Shlomi Fish <[EMAIL PROTECTED]> writes:

> I read the tutorial, but it could only help me so far. Why when I type
> "enter" does the cursor move to the beginning of the line, and wait for me
> to press tab to indent itself properly? Maybe I'm too fixed on gvim, but
> it seems to make perfect sense to me. 

In some modes, but not necessarily the others. And in any case, it's
just a matter of different defaults. Let me give you a mini-tutorial
on how to find things out in XEmacs.

If you hit "C-h k RET" to find out what "enter" does, you'll find it
invokes a function called newline. You want to indent, so a reasonable
next step is "C-h a indent" which gives you a long list of
indentation-related functions and variables. If you have a bit of
spare time, you might want to explore some of those (by clicking the
middle button - have you noticed how the items are highlighted when
you move the cursor? - or by hitting enter). If not, you might look
for the word newline (you want indentation on newline, right?) - note
that you can search the buffer in the usual emacs way (described in
the tutorial) - "C-s newline"

Of course, you could have been more sophisticated with "C-h a
newline.*indent" from the start...

In any case, by this time you will see that there is a function called
newline-and-indent, globally bound to linefeed, C-j.

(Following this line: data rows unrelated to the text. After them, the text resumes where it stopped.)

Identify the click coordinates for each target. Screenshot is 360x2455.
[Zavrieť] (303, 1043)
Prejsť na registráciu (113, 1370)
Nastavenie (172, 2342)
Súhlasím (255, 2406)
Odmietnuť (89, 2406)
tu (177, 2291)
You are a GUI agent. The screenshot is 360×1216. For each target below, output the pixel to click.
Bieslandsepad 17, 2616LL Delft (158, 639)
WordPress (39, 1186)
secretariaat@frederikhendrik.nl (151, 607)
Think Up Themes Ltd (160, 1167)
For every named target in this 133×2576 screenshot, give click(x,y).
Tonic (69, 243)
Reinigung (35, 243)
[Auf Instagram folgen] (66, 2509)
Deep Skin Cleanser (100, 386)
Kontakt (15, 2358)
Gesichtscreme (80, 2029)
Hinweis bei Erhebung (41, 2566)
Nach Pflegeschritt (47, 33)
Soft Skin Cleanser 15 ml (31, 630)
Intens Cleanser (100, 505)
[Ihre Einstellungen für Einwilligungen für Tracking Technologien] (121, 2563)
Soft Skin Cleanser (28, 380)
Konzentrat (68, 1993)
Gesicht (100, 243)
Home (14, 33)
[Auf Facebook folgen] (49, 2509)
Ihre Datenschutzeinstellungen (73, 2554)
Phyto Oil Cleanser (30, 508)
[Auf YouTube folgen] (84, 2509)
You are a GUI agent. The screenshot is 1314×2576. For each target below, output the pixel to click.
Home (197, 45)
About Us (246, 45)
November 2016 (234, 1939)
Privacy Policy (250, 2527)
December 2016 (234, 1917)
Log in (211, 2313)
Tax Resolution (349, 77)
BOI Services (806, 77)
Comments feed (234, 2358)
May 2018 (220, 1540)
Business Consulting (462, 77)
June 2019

Now you may want to redefine the RET ("enter" - you have got used to
the jargon by now, haven't you?) key rather than use C-j all the
time. Actually, you might want to exchange the two. The crude way to
do it is (UNTESTED)

(global-set-key [(return)] 'newline-and-indent)
(global-set-key "\C-j" 'newline)

(put it as is in ~/.emacs) but that's what it says - global, will do
it always! A somewhat subtler approach will require a bit of elisp
(Nadav's next step), with something like

(defun my-return (mode-map)
  (define-key mode-map [(return)] 'newline-and-indent)
  (define-key mode-map "\C-j" 'newline))

Now, if you want to include this in, say, c-mode, you can do

(defun my-c-keymap ()
  (my-return c-mode-map))

(add-hook 'c-mode-common-hook 'my-c-keymap)

(you are by now quite capable of doing "C-h v c-mode-common-hook" all
by yourself to find out what it is, right?), et voila!

The level of abstraction in the code above is a bit more than really
needed for this explanation, but is deliberate: you can put more
keymap configurations and other stuff in my-c-keymap, and my-return is
a nice little abstraction for auto-indenting in different modes.

That's the way to progress. It is a bit of a learning curve, to be
sure, but once you get the knack of it it becomes easy and fun.

As a final comment - I am absolutely unfamiliar with the (very rich)
menus of XEmacs, but I would not be surprized if the option that you
are looking for is hiding somewhere there or in customization buffers.

And as a really final comment - I won't be offended if you don't
appreciate the effort Nadav and myself invested into saving your soul
and stick to gvim. ;-)

-- 
Oleg Goldshmidt | [EMAIL PROTECTED] 
If it aint't broken it hasn't got enough features yet.